If the business is an LLC the first meeting will be held to decide whether the entity will be managed by its members or by executives elected by the members. In addition to that, the LLC members will need to adopt an operating agreement. The by-laws or the operating agreement set the rules of the internal affairs of the corporate entity, i.e. conflict of interests rules, voting, decision-making powers provided to directors, fiscal year, sale of shares, preference rights, among others.
The first meeting by the Board of Directors or the Managers of the LLC
The entity's existence is independent and separate from its members or shareholders. Thus, following the formation of the entity, its directors or managers may be interested in meeting to take other important decisions.
1. Ratification of the actions of the incorporator
All contracts or agreements entered into by the incorporator, before the entity is created, have no legal consequence for the corporate entity. This means that the entity has no duties or rights in regard to those transactions. Accordingly, once a corporate entity has been created, any contracts or agreements entered into on its behalf must be ratified. By reviewing and ratifying the actions of the incorporator the directors will make sure that all transactions are valid, there are no deficient authorizations and there will not be grounds for breach of contract allegations.
2. Initial resolutions
There may be issues that only come up at the beginning of the formation of an entity and which do not need to be part of the by-laws. To resolve those issues, directors can make initial resolutions memorialized in writing. These resolutions have no special formalities. However, it is important to keep in mind that all decisions made by the board are memorialized, so that directors, officers, or managers are held accountable according to their fiduciary duties.
3. Electing a fiscal year
A major decision that the board makes is electing a fiscal year. This decision will affect the entity's books as well as its tax and its financial obligations. A good choice will require, on the one hand, to understand that the IRS and other collecting agencies constantly require information about the company's fiscal years. In most cases, it is the entity's obligation to decide whether the fiscal year will be the calendar year or another. On the other hand, the election of the fiscal year usually involves the participation of accountants, a tax attorney, and financial advisors who understand the business that will be carried out by the entity.

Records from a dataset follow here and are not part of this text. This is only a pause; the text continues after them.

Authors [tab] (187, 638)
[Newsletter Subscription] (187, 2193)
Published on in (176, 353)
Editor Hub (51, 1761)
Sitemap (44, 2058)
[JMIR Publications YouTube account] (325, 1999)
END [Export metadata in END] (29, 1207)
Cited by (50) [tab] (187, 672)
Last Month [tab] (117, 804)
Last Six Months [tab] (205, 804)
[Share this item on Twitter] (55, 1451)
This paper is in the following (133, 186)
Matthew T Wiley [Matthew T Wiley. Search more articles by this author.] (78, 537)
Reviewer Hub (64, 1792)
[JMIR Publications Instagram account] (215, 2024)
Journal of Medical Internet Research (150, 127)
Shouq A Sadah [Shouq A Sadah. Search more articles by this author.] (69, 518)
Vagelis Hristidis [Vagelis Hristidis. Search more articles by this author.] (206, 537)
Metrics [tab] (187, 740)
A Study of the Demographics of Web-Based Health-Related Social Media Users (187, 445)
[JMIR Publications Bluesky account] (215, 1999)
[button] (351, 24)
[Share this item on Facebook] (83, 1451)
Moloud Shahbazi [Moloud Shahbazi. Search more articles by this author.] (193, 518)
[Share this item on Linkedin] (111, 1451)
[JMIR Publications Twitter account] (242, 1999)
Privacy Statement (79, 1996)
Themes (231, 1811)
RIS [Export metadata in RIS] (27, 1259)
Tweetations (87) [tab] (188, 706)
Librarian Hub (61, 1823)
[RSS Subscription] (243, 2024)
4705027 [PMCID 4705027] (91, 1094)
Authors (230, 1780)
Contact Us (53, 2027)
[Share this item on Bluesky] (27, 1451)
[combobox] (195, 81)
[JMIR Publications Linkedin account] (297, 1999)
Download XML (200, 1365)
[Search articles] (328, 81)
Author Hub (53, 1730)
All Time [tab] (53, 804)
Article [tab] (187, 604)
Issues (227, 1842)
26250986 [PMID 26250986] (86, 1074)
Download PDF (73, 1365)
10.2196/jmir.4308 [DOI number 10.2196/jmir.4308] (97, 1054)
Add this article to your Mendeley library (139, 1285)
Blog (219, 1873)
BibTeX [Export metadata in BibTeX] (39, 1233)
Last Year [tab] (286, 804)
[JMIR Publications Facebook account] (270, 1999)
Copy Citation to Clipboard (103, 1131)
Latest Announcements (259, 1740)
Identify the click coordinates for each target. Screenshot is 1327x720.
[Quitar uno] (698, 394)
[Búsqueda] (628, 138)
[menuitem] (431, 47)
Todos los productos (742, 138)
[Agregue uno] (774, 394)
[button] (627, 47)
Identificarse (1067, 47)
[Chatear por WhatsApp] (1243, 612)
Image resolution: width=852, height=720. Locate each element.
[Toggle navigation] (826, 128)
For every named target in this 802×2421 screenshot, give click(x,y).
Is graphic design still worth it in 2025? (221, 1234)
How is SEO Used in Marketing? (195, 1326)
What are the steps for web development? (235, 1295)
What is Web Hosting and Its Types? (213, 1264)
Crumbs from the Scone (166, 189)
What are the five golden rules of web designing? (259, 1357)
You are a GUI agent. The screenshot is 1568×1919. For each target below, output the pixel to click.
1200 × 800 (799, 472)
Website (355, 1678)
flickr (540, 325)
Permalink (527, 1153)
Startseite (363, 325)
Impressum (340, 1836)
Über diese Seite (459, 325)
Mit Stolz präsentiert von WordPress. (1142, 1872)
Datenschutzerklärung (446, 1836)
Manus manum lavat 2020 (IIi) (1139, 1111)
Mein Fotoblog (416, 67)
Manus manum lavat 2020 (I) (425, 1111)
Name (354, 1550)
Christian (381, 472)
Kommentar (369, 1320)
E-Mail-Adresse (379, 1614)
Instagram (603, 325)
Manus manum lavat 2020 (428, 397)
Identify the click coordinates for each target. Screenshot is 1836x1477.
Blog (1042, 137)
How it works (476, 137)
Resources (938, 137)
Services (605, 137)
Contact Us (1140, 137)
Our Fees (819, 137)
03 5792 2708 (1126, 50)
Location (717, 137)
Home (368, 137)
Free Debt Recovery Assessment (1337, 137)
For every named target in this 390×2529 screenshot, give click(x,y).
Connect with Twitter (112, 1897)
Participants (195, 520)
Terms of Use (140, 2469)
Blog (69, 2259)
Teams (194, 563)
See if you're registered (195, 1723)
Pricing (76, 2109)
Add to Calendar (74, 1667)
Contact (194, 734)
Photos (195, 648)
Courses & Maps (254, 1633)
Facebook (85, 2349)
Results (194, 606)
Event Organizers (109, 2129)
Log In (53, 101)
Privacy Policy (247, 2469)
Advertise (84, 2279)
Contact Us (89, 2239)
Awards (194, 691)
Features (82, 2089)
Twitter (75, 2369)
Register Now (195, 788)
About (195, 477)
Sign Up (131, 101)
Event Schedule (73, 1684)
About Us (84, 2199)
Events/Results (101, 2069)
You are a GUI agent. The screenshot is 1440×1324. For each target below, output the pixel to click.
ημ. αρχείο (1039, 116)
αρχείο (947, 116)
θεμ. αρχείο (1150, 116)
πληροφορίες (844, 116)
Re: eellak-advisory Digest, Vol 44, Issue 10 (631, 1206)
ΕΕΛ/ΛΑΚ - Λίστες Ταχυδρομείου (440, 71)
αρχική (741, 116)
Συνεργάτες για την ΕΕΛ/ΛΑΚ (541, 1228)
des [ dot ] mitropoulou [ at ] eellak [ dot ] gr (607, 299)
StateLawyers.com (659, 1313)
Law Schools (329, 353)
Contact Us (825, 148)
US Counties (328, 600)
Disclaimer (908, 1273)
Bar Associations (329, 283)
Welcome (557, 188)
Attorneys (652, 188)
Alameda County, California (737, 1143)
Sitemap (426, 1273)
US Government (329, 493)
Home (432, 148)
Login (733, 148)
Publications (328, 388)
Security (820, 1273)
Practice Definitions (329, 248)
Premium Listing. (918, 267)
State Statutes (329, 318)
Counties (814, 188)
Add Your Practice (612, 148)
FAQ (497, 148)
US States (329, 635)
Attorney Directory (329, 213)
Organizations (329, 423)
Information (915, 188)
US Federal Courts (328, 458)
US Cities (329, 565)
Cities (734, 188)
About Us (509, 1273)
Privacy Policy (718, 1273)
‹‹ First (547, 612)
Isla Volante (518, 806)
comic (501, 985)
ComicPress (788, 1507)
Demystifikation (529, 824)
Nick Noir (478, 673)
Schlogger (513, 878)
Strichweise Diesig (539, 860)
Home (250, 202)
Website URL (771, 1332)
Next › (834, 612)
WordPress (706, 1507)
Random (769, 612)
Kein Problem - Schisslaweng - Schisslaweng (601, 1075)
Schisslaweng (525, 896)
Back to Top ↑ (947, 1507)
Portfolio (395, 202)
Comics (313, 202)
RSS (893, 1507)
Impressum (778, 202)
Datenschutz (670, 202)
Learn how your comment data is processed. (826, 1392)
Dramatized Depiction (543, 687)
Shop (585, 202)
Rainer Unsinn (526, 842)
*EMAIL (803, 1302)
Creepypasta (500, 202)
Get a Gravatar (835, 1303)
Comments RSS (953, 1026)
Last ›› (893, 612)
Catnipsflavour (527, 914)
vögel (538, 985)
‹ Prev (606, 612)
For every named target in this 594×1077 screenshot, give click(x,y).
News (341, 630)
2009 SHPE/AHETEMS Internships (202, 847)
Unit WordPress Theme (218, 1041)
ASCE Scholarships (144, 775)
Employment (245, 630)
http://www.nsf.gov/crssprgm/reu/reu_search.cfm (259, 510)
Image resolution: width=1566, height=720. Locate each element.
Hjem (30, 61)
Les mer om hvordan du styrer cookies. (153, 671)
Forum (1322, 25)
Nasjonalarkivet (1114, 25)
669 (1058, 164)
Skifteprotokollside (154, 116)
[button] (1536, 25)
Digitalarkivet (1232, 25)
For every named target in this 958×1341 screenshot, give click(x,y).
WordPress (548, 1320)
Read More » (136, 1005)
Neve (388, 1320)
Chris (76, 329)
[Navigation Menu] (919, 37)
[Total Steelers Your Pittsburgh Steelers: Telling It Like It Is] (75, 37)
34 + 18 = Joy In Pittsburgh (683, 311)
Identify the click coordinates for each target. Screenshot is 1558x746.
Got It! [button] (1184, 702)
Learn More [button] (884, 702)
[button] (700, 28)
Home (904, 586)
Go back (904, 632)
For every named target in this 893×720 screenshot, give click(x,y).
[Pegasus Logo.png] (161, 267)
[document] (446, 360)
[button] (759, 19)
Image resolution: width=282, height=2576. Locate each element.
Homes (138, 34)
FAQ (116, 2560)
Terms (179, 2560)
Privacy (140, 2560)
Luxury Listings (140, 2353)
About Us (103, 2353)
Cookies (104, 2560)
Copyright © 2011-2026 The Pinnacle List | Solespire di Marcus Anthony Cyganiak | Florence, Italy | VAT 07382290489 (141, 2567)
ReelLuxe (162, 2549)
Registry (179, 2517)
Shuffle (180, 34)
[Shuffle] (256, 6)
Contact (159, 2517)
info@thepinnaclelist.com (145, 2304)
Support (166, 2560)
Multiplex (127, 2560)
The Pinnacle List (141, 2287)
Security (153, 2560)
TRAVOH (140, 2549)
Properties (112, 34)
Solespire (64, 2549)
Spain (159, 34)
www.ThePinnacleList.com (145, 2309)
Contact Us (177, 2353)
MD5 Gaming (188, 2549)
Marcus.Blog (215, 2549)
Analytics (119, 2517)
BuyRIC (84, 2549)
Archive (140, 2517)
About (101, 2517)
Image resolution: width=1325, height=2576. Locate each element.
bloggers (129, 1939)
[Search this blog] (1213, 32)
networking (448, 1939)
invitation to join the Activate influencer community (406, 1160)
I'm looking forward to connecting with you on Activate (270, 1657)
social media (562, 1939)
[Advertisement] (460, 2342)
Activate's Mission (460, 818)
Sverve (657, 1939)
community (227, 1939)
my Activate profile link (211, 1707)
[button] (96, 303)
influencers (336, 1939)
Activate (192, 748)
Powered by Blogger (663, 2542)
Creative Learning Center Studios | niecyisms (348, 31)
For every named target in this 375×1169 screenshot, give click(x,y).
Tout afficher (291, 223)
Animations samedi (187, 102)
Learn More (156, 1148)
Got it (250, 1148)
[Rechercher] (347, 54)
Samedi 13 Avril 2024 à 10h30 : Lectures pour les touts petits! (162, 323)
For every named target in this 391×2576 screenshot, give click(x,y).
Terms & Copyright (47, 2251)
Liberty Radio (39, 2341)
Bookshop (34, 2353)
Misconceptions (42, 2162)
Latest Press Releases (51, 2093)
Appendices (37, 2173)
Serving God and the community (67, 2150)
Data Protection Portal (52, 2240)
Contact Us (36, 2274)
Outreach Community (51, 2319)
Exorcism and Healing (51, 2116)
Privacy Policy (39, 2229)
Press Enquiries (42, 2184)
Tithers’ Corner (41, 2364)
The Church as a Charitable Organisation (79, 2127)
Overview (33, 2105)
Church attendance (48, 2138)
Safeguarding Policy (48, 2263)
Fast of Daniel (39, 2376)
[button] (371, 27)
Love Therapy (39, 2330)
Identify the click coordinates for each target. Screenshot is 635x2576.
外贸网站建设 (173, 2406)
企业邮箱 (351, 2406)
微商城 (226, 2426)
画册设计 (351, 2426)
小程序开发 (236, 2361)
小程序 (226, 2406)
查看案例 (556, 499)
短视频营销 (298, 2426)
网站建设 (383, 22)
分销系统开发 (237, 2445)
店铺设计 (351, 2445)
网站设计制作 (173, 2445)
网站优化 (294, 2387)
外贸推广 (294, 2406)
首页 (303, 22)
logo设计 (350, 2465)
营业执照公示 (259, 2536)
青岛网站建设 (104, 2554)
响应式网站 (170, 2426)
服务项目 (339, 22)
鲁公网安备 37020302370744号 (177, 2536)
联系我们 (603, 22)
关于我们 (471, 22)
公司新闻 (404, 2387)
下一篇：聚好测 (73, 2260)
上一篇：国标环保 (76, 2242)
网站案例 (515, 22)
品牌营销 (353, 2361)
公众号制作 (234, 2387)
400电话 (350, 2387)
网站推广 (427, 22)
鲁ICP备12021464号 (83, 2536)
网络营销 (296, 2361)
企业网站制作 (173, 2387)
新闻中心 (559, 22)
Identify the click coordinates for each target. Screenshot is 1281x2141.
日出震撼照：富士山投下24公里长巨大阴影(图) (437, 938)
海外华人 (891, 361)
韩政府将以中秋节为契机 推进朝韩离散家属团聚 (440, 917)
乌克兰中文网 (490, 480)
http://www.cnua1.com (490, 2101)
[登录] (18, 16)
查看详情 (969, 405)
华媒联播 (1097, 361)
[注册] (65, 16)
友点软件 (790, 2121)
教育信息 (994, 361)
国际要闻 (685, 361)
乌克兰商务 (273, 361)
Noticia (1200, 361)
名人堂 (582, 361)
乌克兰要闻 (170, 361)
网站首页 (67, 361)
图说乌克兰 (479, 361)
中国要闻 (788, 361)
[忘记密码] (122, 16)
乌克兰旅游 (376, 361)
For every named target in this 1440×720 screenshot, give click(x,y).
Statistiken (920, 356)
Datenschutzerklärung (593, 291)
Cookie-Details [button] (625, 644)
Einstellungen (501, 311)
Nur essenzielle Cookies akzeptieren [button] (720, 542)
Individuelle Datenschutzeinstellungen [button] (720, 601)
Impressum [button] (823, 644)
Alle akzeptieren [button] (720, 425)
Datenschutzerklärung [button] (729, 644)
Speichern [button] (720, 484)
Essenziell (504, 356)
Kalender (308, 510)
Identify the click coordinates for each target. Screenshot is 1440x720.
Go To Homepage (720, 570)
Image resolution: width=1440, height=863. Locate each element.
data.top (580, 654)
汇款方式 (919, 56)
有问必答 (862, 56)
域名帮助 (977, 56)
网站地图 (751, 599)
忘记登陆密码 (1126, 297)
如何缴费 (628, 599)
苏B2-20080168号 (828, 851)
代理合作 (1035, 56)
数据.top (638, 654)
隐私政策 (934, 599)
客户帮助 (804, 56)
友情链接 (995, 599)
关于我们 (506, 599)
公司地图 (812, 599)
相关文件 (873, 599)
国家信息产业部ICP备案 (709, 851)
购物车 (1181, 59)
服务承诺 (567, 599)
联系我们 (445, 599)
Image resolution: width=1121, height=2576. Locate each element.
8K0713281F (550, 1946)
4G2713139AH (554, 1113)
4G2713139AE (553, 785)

4. The compensation of officers and other executives
Finally, during the initial meetings, the Board will be focused on assigning many roles and jobs, so that the company can start operations soon. As part of that process, the Board needs to decide the compensation and the contractual terms upon which officers and other executives will perform. Unlike other kinds of roles, which can change hand more easily, officers and executives are usually elected considering their years of experience, special qualifications, managerial skills, among others. Thus, defining the terms of officers and executives is something that the Board should do as soon as possible, once the corporate entity has been established.